En este cinco de octubre lluvioso de Buenos Aires he recibido la noticia de la muerte de Joaquín Herrera Flores. La mayor parte de la humanidad no lo conoce, como ocurre con la vida de casi todos nosotros. Fue profesor y filósofo y narrador de buenas historias y un ser entrañable y capaz de brindarse a los demás con verdadero amor, porque no rehuía el desprecio y hasta el odio por aquellas acciones que merecen ser repudiadas y combatidas sí se quiere mejorar la vida humana. Y él quería.
Tan cargado de proyectos estaba que a su muerte deja la sensación de haber hecho mucho, pero también de haber dejado mucho por hacer. Como todas las muertes, la de Joaquín impacta de manera diferente en cada uno de quienes lo conocimos: a algunos les causa indescriptible dolor; a algunos, pena; a mí, a mí me empuja a escribir estas palabras. No me cuesta nada recordar su impronta, su calidez, incluso su rostro me resulta todavía conocido. Pero sé que con el tiempo incluso lo que nos es querido se va borrando, empujado por las urgencias cotidianas, amontonadas sin orden, por la degradación de la memoria, por el carácter inhumano de nuestras propias horas humanas.
Joaquín conocía muchas de las amenazas que rodean lo humano, pero no sé si comprendía como yo sus circunstancias, lo más elemental en términos filosóficos: esto de ser humanos y existir y ser y perdurar es algo que en general no hablamos ni siquiera con aquellos que tenemos más cerca. O tal vez lo hablamos y discutimos en horas olvidadas de la infancia o de la juventud y recibimos respuestas inexactas porque no somos capaces de comprenderlas y porque aquellos que nos transmiten su sabiduría al respecto no desean enfrentarse a estos enigmas y transferirnos sus preocupaciones.

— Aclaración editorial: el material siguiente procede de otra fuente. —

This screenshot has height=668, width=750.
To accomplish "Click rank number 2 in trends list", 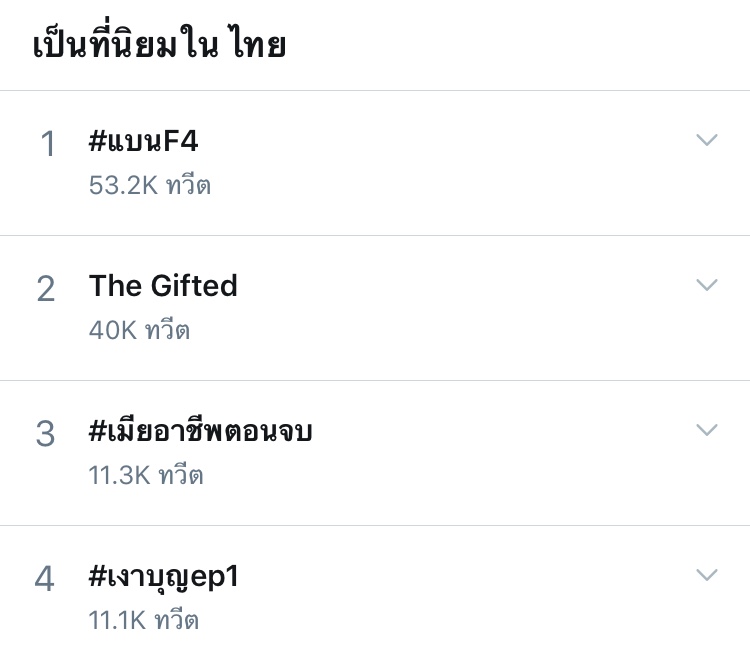I will [x=46, y=289].
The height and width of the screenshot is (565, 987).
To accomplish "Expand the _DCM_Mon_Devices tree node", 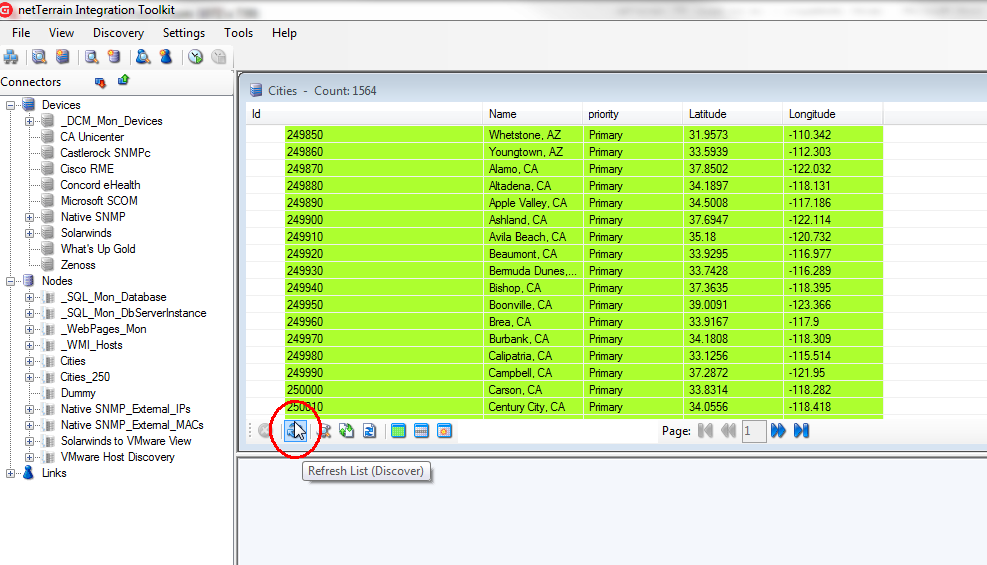I will 30,121.
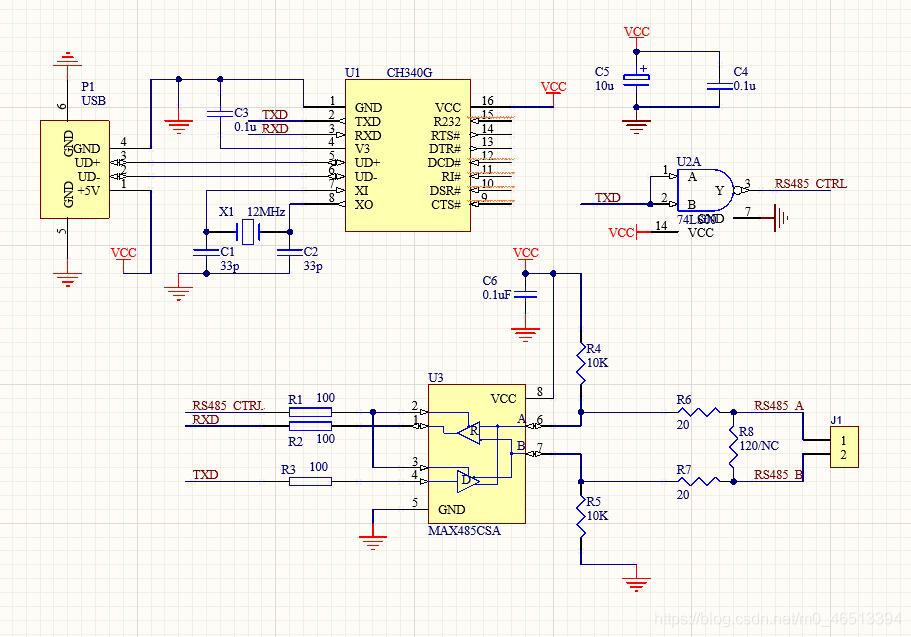Click the 12MHz crystal X1 symbol
Viewport: 911px width, 637px height.
246,233
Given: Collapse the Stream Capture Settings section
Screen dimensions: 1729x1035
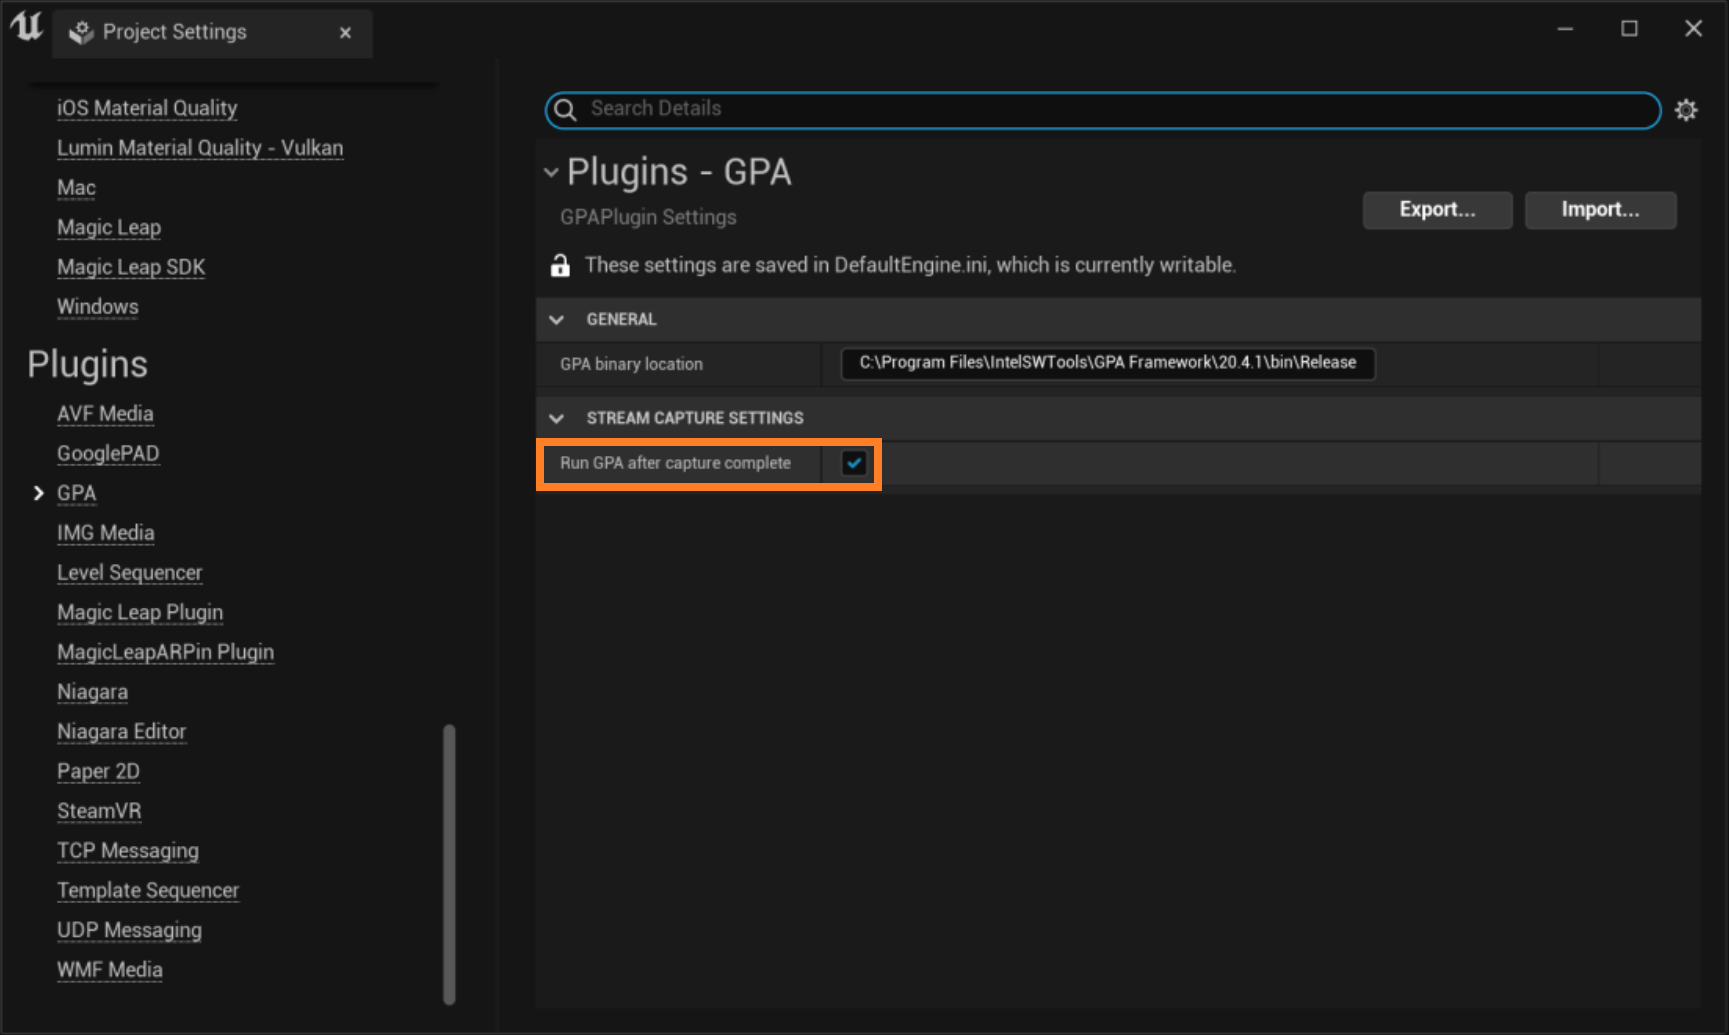Looking at the screenshot, I should [x=557, y=418].
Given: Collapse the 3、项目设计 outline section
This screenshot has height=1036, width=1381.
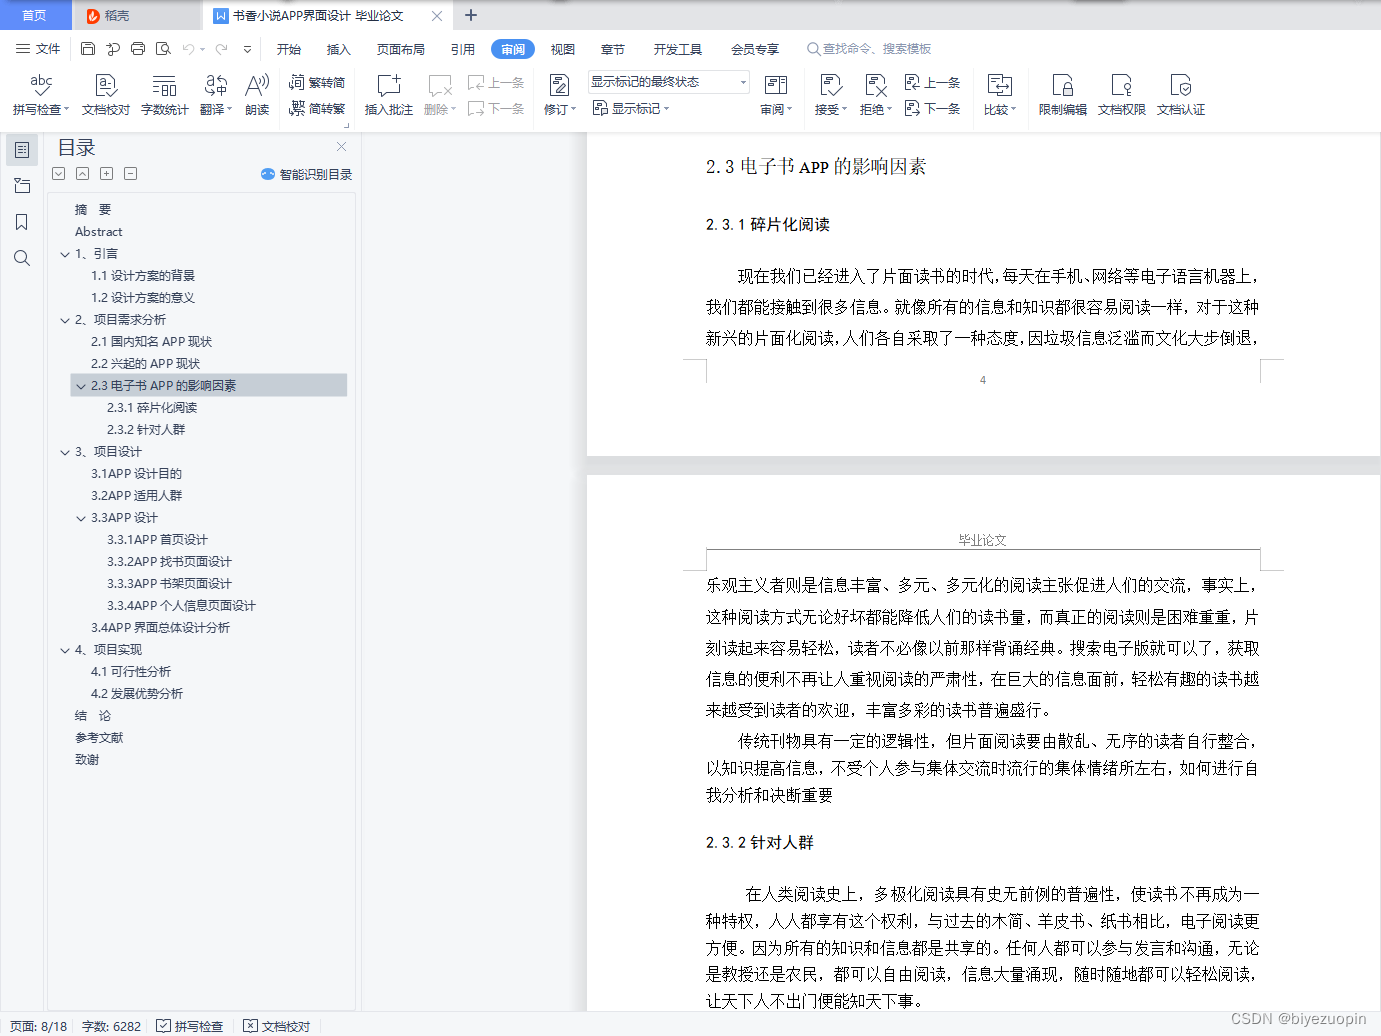Looking at the screenshot, I should (64, 451).
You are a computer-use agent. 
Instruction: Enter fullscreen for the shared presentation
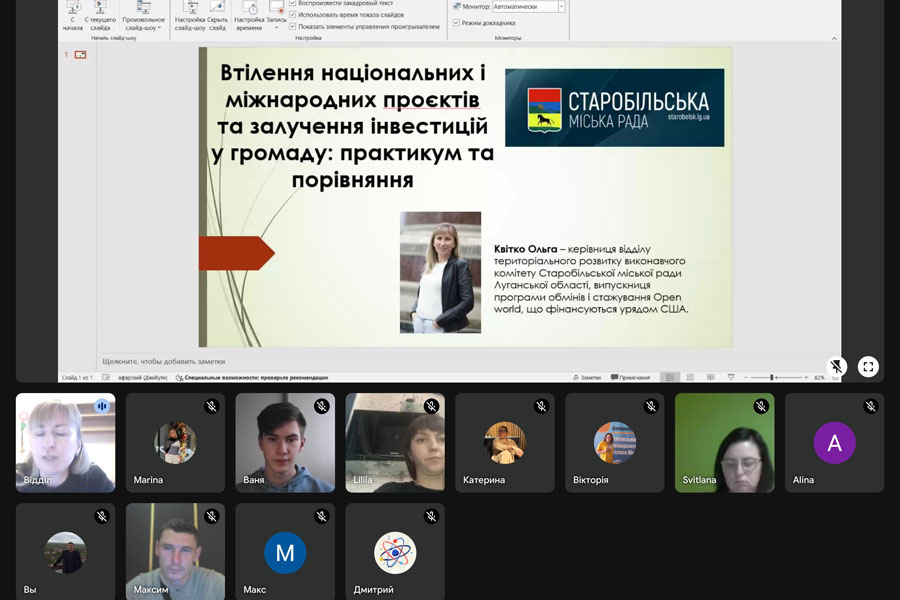(868, 367)
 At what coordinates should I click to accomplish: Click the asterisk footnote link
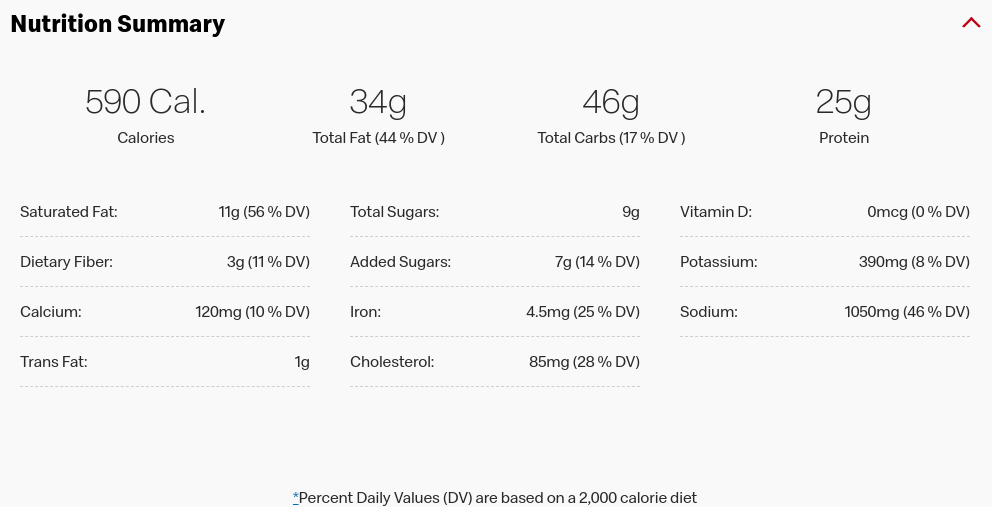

En una ocasión visité su casa-biblioteca en Sevilla y le entregué un mínimo presente: era una mano de arcilla, no recuerdo el diseño de la palma, en el dorso inscribí un deseo: que le fuera concedida la curación de su mal. Aunque lo sabíamos incurable, queríamos igual que sanara. Ahora pienso en lo hecho y me interpelo: “¿Qué fuimos los demás para él?” y entiendo que, ahora que no está, somos un poco menos, que somos algo menos cada vez que dejamos de pensar en los valiosos otros (porque no podemos, porque nuestras capacidades humanas son valiosas, pero siempre enormemente limitadas).
La ausencia de Joaquín, que lo reintegra un poco más en mi memoria, al menos en esta hora, nos resta, sin embargo, algo irrecuperable de nosotros mismos. Y es triste que sea nada menos que la muerte lo que nos empuja a recordarlo. Aunque estoy disminuido, Joaquín, en este momento en el que tu ausencia te hace tan presente, me despido de ti como un amigo y te agradezco la riqueza humana que sembraste en el mundo.